■ Records for the exercise:
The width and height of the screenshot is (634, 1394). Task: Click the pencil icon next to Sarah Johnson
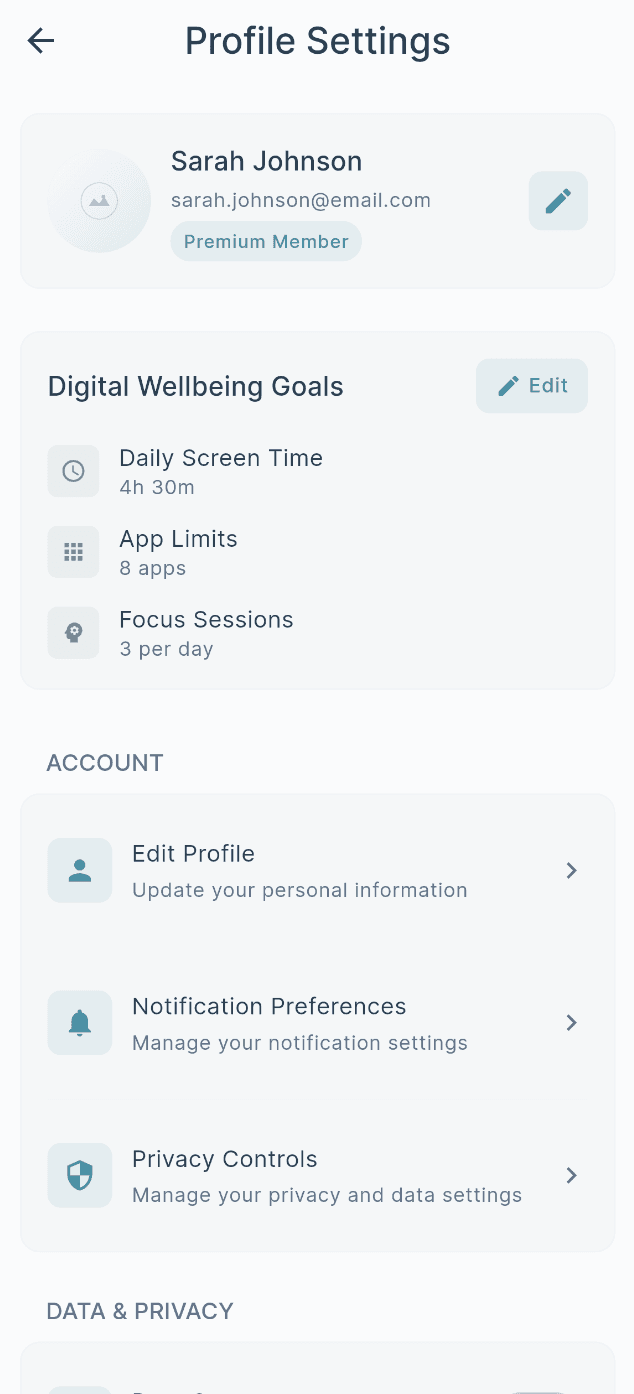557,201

---

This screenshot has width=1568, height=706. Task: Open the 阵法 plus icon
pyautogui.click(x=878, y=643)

---

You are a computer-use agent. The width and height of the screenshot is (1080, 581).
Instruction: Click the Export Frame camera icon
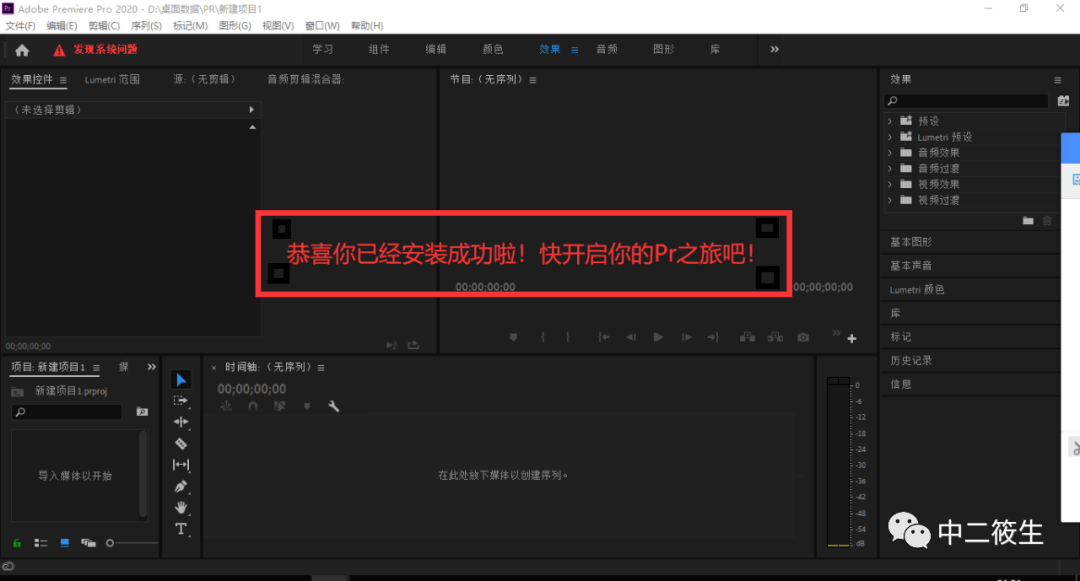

■ Description of the task:
Copy out each line of the data above, exactly, if it lies between the line holding "You are a computer-use" and the line holding "Instruction: Click the", inclusive; copy no other line.

■ Answer to this problem:
You are a computer-use agent. The width and height of the screenshot is (1080, 581).
Instruction: Click the Export Frame camera icon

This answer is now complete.